Prime
When the flapping of butterfly wings turns maids into revolutionaries – Part 1
What you need to know:
- By 2019 there were more Ugandan households living in poverty than there had been in 2015, according to official government data.
- Labour export, primarily into the Middle East, provided an escape valve to this pressure cooker of discontent and turned down the heat on the boiling pot of resentment.
- The actual number is hard to pin down, but macro data offer revealing insights.
A butterfly flapped its wings in a small article in this publication a few days ago. The story revealed that Saudi Arabia, the leading destination for Ugandan casual workers, had cut the maximum pay for such workers by Shs1.2 million per month.
At Shs8.4m per month, the new pay ceiling for maids in Saudi Arabia is still higher than what many white-collar managers earn in Uganda. That figure, however, only offered a glimpse into the wild margins enjoyed by labour-exporting companies which, by some educated estimates, is around 75 percent or higher.
The real story here – the tsunami at the end of the flapping butterfly wings – is in the beginning of the end of the biggest social-economic revolution across many sub-Saharan African countries over the past decade. The export of labour from Africa is not new. An estimated 12 million were shipped off the continent to the Americas in the transatlantic slave trade between 1500 and the 1800s. A smaller but equally significant number ended up in Europe, the Middle East and the Maghreb over the years.
This flood ended but a small seasonal stream continued in the post-colonial period, driven by a combination of political instability and economic adventurism. The end of many intractable political conflicts across the continent in the two decades after the end of the Cold War allowed many exiled Africans to return home.
This appears to have changed around the global economic crisis of 2008 where winner-takes-all economic models and the overnight disappearance of social safety nets led to political instability best captured by the Arab Spring. That an ‘African Winter’ did not follow soon after was not because this economic pain was absent; it had more to do with demographics, urbanisation, social heterogeneity and proactive counter-revolutionary measures hastily pressed into action.
In Uganda, the green shoots of revolution appeared after the 2011 general elections in the form of the Walk-to-Work protests.
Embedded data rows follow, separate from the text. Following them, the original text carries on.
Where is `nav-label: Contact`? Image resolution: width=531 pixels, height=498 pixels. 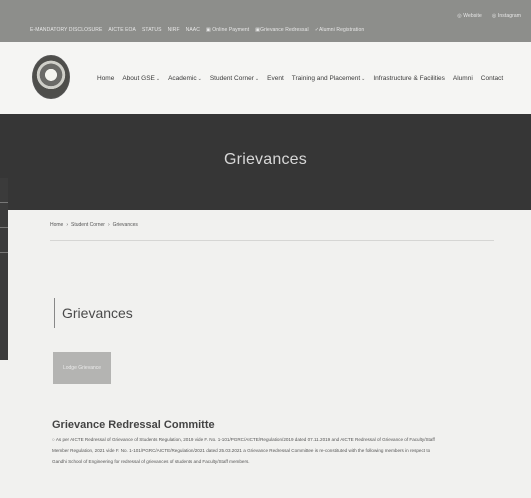 nav-label: Contact is located at coordinates (492, 78).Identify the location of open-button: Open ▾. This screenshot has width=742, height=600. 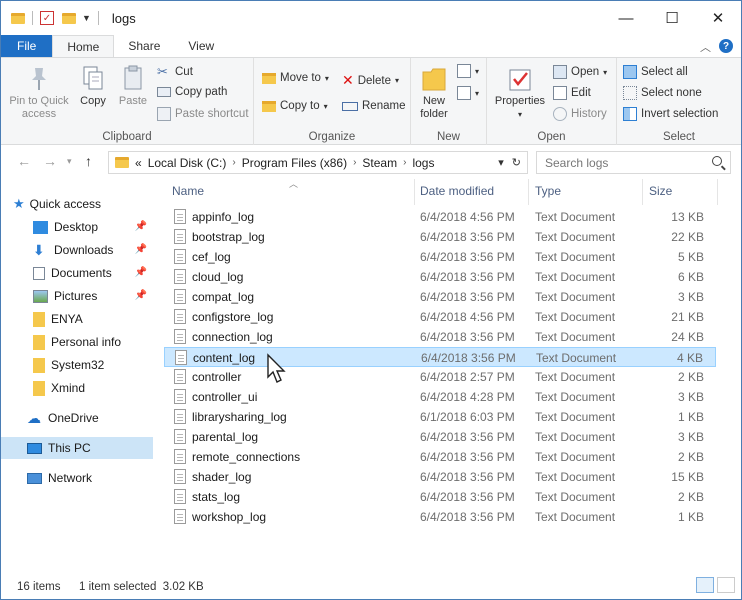
(580, 72).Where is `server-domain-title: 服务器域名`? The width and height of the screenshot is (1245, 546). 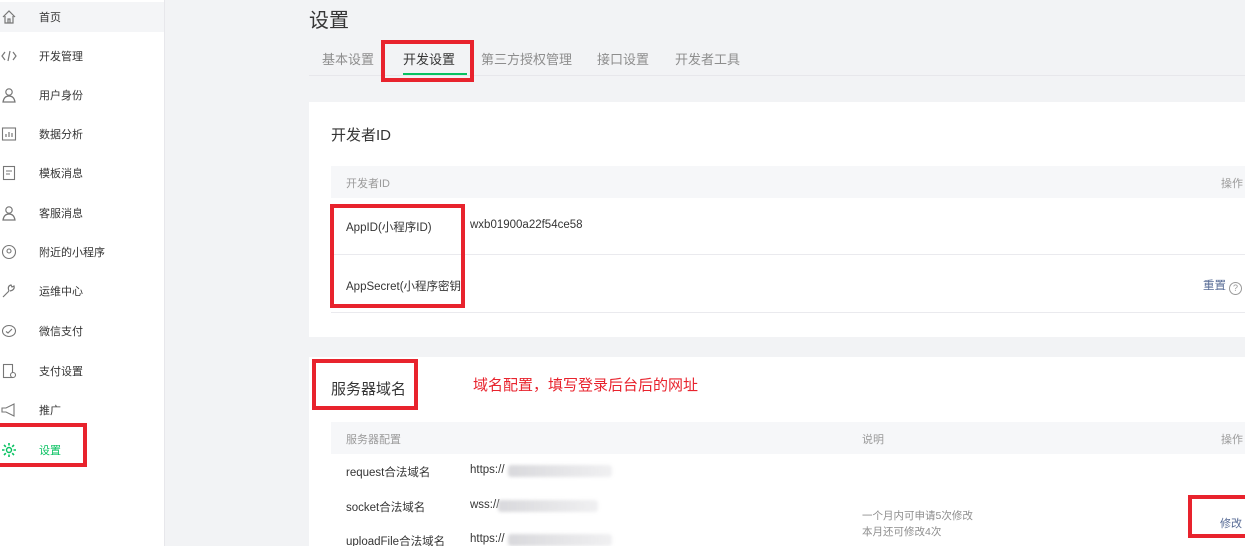
server-domain-title: 服务器域名 is located at coordinates (369, 390).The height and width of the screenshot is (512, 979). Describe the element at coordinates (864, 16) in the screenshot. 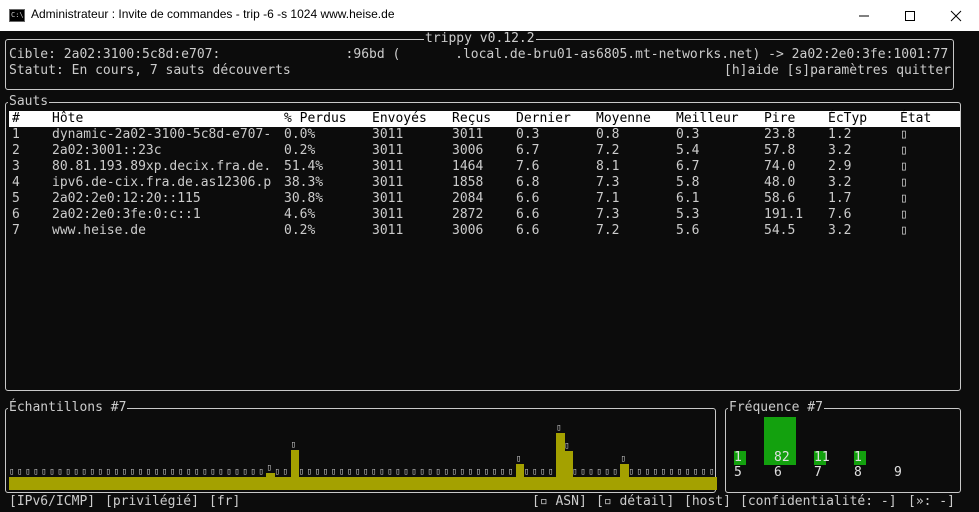

I see `minimize-button` at that location.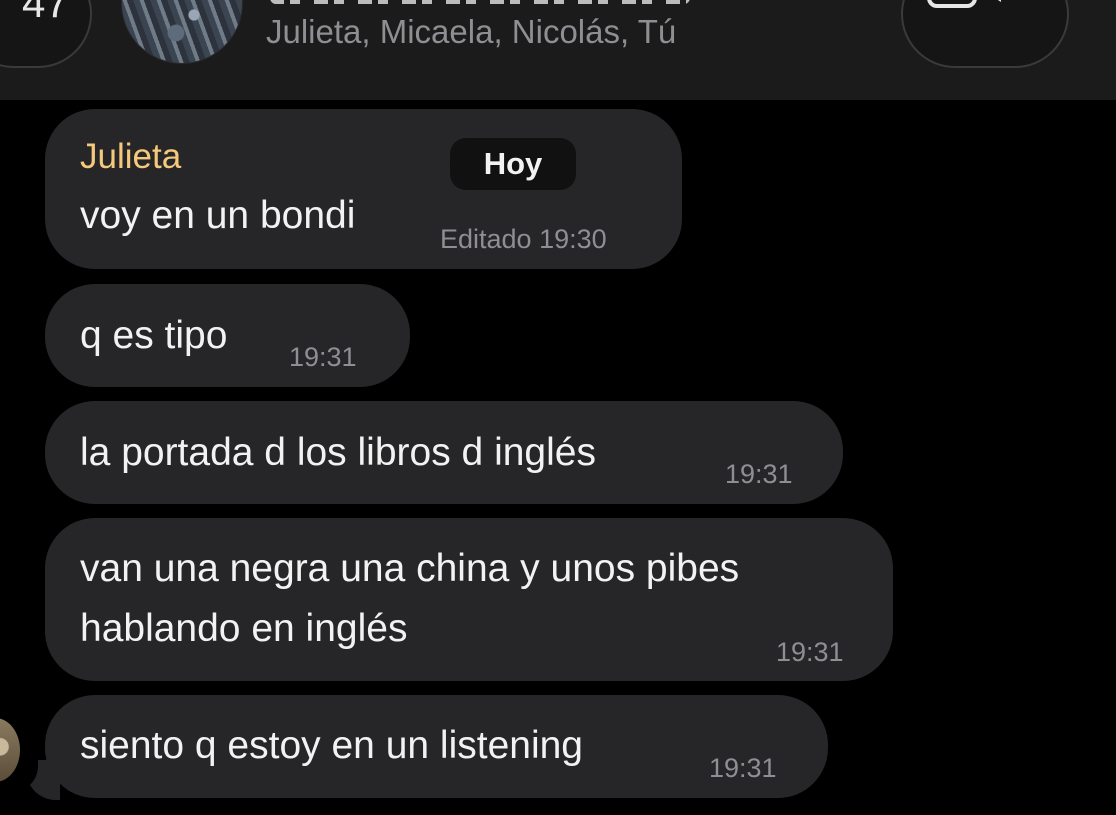 The width and height of the screenshot is (1116, 815). I want to click on message-text: van una negra una china y unos pibes, so click(410, 568).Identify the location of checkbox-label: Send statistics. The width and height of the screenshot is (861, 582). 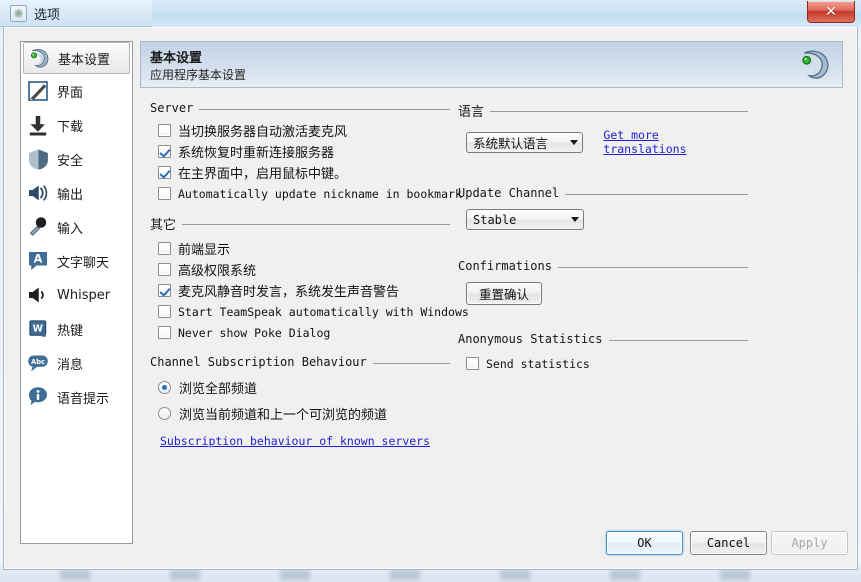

These were nipped in the bud through the militarisation of law-and-order enforcement, intrusive surveillance and sabotage operations against political opponents and activists, the literal and metaphorical closing of public spaces, infiltration and capture of mainstream media, and the defenestration of civil society.
Yet while anti-riot police were able to beat political opponents and activists out of the streets, teargas and rubber bullets could not cure the underlying economic crisis of stagnant real economic growth and unemployment. By 2019 there were more Ugandan households living in poverty than there had been in 2015, according to official government data. Labour export, primarily into the Middle East, provided an escape valve to this pressure cooker of discontent and turned down the heat on the boiling pot of resentment. The actual number is hard to pin down, but macro data offer revealing insights. In 2013, total arrivals into the country were around 1.7 million, three percent higher than the year before. Departures, at 1.6 million were lower, but had risen faster, by 6.5 percent from the previous year. This trend continued until 2016 when departures overtook arrivals – the former having grown by ten percent year-on-year – and continued into subsequent years until the disruption of the coronavirus pandemic.
These numbers carry an important proviso: they count the number of trips made, rather than actual net movement of persons. They also don’t show, at least at face value, whether foreigners are leaving while Ugandans are coming in, or vice versa. Nevertheless, if there are more outward than inward journeys, you don’t need a PhD in statistics to understand the direction of travel.
Two additional data points help us narrow down the ‘who’ and ‘where-to’. First is public data that show revenues of Shs42 billion in passport applications in 2021 alone. This was swollen by those whose passports had expired during the pandemic but many of these more than 100,000 applications, the data show, were from first-time applicants.
The second data point, also from official sources, is more illuminating. In 2018 about 12,000 Ugandans were recorded as having left the country for the Middle East. By 2022 that number had risen tenfold to 120,000. This, curiously or coincidentally, is about the same number of pupils who enter primary one in the universal primary education scheme but fall through the cracks before the primary leaving examinations.
Fifteen years ago this publication reported that while 400,000 school leavers joined the job market every year, in one year only about 7,000 formal jobs had been publicly advertised. It noted that even if each advertised job obscured another nine, the economy was producing less than a quarter of the required jobs. We can now see that the reason we do not have angry mobs of young people marching for jobs in the streets is, in large part, because they are not here. They are in the Middle East and elsewhere, eking out a living, and making a killing for the labour exporters.
Saudi Arabia’s recent decision might be a passing cloud. But it is the nature of free markets that some other country was always going to step up and provide raw labour at a lower price. Experience and training give current job holders an advantage over cheaper new arrivals. And it will be many years before the income earned abroad drops to levels where it makes more sense to return home. But as we shall see next week, when that day comes – and eventually it will – it will bring a political revolution with it.
Mr Kalinaki is a journalist and poor man’s freedom fighter.